Mass Unemployment
The need for large-scale government spending was tied to mass unemployment. The 99 percent’s halt in buying contributed to the financial crisis, which led to production cuts, which in turn caused workers to lose their jobs and have even less money to buy goods. This led to still more production cuts, and unemployment soared. In Britain unemployment had averaged 12 percent in the 1920s; between 1930 and 1935 it averaged more than 18 percent. In Germany 25 percent and in Australia 32 percent of the people were out of work in 1932. The worst unemployment was in the United States. In the 1920s unemployment there had averaged only 5 percent; in 1933 it soared to about 33 percent of the entire labor force: 14 million people were out of work. This was the only time in American history when more people left America than immigrated in — including thousands of Mexican Americans who suffered increasing hostility, accused of stealing jobs from those who considered themselves to be “real Americans,” and perhaps a hundred thousand Americans who migrated to the Soviet Union, attracted by communism’s promises of jobs and a new life.

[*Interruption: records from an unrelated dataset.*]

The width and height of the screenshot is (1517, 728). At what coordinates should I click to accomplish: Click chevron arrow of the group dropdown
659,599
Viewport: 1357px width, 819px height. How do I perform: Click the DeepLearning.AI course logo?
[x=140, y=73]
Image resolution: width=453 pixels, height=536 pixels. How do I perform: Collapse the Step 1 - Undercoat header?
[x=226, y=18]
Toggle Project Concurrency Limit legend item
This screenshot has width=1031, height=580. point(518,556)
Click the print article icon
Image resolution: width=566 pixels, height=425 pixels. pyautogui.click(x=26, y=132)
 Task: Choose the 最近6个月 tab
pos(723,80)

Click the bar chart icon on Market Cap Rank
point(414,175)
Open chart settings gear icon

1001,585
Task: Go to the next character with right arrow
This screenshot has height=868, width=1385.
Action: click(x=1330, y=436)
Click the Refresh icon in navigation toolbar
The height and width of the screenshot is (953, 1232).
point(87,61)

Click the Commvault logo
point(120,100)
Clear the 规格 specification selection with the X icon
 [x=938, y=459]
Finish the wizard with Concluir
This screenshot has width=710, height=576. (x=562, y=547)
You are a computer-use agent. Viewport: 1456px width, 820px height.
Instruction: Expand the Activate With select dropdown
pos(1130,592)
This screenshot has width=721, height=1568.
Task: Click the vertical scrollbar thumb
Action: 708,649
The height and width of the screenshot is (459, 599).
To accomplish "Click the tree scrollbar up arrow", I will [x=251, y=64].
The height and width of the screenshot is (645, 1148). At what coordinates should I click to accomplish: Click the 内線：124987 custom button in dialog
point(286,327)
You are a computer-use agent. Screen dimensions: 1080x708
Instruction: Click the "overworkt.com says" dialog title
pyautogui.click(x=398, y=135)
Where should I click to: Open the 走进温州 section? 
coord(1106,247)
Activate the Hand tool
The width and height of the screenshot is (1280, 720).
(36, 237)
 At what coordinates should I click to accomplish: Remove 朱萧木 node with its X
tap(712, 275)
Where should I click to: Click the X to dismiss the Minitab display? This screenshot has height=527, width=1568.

Mass unemployment created great social problems. Poverty increased dramatically, although in most industrialized countries unemployed workers generally received some meager unemployment benefits or public aid that prevented starvation. Millions of unemployed people lost their spirit, and homes and ways of life were disrupted in countless personal tragedies. In 1932 workers in Manchester, England, appealed to their city officials — a typical appeal echoed throughout the Western world:
We tell you that thousands of people . . . are in desperate straits. We tell you that men, women, and children are going hungry. . . . We tell you that great numbers are being rendered distraught through the stress and worry of trying to exist without work. . . .
If you do not do this — if you do not provide useful work for the unemployed — what, we ask, is your alternative? Do not imagine that this colossal tragedy of unemployment is going on endlessly without some fateful catastrophe. Hungry men are angry men.1
Only strong government action could deal with the social powder keg preparing to explode.